Please render the lines of the listing as a Markdown table with columns "No." and "Text", starting with the line containing "Given: Select the custom" and continuing through the line containing "This screenshot has height=772, width=1373.", both included. Give only those lines, one per row with its row number, and omit blank lines.

── MATERIAL PROVIDED ──

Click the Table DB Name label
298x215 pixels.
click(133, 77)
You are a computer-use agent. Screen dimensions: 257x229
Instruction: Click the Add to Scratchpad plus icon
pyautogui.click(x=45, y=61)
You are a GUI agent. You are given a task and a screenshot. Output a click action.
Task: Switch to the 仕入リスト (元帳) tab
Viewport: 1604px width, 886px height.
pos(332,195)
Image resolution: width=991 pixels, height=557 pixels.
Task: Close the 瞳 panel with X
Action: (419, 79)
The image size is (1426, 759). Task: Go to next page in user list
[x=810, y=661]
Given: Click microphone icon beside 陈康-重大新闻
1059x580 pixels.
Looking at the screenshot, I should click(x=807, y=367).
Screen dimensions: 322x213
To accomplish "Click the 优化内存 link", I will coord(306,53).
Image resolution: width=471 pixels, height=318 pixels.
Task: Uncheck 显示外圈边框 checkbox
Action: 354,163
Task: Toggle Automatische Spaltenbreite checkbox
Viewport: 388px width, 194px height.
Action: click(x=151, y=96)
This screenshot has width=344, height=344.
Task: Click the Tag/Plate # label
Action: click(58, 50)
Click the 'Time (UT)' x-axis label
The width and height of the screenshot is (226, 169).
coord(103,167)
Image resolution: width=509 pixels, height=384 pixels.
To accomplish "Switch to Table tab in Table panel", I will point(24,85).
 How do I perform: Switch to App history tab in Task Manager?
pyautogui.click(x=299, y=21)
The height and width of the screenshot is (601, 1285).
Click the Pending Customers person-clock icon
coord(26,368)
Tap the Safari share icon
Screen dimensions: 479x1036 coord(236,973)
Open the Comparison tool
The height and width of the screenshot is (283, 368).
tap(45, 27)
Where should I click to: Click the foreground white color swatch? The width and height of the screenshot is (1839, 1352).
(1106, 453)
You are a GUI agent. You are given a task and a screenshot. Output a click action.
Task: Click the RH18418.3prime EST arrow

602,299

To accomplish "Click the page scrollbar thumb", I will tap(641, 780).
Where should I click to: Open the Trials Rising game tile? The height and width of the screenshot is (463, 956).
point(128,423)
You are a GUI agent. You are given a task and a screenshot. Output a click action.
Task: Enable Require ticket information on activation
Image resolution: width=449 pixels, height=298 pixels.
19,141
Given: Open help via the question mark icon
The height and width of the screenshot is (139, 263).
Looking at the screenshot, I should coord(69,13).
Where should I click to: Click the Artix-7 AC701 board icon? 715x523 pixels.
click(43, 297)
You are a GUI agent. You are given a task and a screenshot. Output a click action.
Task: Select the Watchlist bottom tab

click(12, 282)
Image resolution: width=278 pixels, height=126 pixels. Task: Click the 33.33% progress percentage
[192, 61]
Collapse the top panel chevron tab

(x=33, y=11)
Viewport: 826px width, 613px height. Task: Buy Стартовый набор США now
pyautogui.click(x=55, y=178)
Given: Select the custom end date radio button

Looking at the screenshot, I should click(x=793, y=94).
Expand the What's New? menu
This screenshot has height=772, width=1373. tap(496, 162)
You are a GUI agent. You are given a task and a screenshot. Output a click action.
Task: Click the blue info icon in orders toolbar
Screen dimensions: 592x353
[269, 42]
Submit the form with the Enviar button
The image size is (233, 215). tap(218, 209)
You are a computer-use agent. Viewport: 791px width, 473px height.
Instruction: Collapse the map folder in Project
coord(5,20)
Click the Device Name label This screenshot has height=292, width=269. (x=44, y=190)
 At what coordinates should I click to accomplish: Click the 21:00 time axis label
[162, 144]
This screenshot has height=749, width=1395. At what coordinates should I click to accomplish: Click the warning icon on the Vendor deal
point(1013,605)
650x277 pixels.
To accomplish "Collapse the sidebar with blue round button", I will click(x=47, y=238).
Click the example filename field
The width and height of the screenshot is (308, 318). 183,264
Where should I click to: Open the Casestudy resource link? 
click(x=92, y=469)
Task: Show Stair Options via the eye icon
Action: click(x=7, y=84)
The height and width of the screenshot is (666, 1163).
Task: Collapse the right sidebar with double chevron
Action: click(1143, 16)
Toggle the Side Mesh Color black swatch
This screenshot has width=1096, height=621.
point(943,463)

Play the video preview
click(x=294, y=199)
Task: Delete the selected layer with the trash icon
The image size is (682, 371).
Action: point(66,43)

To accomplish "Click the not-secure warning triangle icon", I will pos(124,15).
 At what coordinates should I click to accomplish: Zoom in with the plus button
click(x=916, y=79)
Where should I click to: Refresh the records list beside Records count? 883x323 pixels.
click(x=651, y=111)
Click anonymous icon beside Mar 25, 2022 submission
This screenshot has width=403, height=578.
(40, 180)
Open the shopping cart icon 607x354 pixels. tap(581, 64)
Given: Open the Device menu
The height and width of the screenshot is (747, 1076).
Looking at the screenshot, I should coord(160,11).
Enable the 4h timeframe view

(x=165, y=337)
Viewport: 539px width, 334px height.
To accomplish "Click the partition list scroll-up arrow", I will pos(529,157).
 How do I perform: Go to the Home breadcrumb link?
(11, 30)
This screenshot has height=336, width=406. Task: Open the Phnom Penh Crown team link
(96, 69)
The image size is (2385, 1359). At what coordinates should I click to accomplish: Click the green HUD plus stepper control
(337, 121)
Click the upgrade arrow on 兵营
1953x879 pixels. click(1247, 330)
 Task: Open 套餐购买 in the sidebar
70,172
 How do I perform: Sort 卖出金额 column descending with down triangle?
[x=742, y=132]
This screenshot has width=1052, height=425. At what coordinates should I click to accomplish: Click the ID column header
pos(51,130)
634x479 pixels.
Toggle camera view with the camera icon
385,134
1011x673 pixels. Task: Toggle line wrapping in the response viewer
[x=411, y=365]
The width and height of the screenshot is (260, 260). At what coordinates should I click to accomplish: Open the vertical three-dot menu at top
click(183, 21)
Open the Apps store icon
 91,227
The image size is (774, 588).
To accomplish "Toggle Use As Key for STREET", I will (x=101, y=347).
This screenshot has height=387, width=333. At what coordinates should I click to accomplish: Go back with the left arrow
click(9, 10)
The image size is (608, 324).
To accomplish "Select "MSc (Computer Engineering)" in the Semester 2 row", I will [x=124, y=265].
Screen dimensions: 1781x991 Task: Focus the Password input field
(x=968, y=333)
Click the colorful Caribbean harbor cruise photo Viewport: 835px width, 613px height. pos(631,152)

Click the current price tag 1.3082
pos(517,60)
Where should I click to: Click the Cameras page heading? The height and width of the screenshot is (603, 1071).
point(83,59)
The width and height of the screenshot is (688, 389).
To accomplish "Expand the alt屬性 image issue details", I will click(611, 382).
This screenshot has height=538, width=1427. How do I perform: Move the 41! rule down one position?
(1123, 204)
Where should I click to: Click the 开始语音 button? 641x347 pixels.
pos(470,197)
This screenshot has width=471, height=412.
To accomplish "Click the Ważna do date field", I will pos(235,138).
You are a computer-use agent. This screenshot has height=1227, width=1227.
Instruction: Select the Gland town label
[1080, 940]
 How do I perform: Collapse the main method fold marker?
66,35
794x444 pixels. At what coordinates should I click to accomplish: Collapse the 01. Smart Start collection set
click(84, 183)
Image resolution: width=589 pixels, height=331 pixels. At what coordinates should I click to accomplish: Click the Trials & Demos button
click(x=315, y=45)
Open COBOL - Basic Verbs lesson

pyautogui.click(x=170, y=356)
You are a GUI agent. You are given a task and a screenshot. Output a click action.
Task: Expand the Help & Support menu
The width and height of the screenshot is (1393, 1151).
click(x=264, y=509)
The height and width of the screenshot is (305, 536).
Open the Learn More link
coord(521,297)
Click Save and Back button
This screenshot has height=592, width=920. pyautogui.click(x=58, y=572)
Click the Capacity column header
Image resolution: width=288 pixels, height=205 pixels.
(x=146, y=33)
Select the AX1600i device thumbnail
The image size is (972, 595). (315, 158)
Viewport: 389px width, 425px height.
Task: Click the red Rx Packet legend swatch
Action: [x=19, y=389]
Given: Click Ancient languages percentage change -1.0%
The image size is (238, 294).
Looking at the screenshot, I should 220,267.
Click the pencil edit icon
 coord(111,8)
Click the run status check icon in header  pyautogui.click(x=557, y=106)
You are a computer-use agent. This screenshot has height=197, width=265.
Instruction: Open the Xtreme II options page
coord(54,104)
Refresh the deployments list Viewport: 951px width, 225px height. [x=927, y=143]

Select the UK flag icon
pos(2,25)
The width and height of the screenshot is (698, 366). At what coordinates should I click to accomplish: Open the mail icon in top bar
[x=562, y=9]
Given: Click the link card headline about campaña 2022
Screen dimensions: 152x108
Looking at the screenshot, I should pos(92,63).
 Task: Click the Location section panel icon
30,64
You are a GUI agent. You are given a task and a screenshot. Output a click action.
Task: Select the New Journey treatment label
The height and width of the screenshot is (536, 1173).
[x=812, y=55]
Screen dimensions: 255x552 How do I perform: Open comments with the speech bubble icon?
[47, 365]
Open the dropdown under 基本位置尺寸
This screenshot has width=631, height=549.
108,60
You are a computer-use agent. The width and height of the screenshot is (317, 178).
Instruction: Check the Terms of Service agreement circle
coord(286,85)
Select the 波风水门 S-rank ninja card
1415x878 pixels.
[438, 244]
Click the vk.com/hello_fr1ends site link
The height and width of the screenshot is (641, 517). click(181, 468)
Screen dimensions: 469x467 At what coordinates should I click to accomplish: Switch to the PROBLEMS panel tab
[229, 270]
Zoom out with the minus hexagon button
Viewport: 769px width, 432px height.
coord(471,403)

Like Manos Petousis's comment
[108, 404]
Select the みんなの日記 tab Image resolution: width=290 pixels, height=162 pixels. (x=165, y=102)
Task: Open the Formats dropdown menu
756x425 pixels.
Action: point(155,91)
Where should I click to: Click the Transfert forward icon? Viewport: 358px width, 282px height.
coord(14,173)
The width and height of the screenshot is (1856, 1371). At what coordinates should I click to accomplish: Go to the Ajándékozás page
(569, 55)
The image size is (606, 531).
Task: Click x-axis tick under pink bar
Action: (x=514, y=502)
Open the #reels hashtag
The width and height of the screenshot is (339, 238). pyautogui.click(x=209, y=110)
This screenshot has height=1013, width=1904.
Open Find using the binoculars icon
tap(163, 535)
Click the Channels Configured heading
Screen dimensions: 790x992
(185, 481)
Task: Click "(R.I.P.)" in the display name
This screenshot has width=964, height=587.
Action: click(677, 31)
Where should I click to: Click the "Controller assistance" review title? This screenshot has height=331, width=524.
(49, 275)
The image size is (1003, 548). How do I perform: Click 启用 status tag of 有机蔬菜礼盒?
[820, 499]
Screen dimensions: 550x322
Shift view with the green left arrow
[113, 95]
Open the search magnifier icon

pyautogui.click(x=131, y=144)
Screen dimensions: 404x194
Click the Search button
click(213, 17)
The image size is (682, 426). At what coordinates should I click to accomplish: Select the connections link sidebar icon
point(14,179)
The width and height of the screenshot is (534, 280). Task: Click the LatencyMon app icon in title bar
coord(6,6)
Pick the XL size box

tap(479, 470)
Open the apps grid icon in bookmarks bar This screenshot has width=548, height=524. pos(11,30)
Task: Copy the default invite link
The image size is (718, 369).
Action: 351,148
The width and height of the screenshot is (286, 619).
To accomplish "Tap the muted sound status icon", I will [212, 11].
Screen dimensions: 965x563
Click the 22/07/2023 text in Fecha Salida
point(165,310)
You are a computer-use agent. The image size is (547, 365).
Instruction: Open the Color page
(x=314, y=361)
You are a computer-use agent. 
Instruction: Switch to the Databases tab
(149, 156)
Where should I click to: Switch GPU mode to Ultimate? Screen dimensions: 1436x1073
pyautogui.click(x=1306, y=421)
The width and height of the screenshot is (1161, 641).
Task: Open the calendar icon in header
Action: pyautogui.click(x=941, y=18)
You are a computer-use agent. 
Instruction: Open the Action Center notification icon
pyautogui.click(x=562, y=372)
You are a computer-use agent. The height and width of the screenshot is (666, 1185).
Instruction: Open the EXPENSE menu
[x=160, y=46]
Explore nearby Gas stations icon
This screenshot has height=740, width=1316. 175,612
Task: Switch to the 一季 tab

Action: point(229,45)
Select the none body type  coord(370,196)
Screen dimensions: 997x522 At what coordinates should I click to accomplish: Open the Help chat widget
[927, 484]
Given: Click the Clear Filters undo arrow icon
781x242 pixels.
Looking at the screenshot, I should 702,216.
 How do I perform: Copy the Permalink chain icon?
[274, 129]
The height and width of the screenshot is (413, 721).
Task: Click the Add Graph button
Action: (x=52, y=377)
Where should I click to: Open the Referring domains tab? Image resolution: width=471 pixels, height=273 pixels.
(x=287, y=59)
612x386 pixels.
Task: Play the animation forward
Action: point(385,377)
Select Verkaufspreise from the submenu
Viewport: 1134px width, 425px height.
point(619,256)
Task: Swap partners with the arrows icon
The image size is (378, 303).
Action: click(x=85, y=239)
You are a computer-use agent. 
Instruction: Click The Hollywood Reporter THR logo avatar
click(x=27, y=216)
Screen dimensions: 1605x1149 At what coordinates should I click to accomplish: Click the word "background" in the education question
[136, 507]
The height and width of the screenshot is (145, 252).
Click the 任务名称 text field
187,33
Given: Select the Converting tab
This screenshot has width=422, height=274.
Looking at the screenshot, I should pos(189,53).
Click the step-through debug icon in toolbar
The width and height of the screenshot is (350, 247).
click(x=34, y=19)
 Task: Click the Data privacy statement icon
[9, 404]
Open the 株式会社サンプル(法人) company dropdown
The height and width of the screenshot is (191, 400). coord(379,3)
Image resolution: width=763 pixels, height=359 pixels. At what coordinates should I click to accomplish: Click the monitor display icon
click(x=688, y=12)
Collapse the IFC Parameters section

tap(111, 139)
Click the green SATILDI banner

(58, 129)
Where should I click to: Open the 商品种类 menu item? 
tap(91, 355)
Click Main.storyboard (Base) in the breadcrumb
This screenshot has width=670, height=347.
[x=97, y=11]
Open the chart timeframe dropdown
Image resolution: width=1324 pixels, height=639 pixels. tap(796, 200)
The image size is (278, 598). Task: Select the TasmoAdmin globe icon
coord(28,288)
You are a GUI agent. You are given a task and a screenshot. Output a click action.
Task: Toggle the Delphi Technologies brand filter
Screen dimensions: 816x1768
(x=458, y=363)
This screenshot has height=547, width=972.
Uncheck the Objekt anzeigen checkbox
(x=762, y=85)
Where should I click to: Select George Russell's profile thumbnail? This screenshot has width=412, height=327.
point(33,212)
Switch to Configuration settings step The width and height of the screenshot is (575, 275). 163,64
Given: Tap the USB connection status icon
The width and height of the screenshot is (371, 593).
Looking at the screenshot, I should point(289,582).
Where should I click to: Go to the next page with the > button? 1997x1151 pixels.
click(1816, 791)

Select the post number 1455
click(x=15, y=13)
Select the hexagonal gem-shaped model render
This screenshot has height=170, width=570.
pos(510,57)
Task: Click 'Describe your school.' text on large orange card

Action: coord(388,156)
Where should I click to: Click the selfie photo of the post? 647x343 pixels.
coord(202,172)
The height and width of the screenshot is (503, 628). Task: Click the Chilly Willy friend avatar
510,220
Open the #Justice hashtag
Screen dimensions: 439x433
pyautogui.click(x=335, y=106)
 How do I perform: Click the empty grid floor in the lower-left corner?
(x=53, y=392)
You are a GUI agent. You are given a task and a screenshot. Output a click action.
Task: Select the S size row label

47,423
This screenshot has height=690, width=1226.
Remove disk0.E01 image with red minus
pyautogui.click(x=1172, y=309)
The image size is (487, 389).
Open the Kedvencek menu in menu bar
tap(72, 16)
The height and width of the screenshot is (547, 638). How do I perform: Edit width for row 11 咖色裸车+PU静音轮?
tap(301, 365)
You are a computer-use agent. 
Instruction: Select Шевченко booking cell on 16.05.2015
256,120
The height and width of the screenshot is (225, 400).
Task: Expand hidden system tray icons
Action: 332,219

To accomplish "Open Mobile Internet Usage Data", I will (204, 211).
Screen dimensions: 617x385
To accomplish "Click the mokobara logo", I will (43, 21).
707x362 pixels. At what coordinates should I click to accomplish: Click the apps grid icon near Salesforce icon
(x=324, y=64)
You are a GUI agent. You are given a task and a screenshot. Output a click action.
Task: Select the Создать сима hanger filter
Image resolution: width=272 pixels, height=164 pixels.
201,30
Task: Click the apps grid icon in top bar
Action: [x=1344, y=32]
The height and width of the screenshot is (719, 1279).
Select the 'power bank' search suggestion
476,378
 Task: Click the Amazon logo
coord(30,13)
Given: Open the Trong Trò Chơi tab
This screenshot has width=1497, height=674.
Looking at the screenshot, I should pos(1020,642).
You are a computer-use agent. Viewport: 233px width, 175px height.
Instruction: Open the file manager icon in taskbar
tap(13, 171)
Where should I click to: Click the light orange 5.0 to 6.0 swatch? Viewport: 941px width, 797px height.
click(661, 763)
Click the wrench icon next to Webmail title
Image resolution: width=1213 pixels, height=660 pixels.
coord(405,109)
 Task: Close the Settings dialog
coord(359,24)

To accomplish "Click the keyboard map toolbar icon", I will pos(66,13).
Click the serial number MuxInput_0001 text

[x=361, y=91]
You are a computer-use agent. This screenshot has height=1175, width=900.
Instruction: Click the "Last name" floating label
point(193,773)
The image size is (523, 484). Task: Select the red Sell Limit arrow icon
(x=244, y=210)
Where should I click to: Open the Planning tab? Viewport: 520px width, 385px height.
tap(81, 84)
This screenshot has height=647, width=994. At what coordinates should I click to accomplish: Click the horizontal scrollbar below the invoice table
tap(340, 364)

───

## PROBLEM SOLUTION
| No. | Text |
|---|---|
| 1 | Given: Select the custom end date radio button |
| 2 | Looking at the screenshot, I should click(x=793, y=94). |
| 3 | Expand the What's New? menu |
| 4 | This screenshot has height=772, width=1373. tap(496, 162) |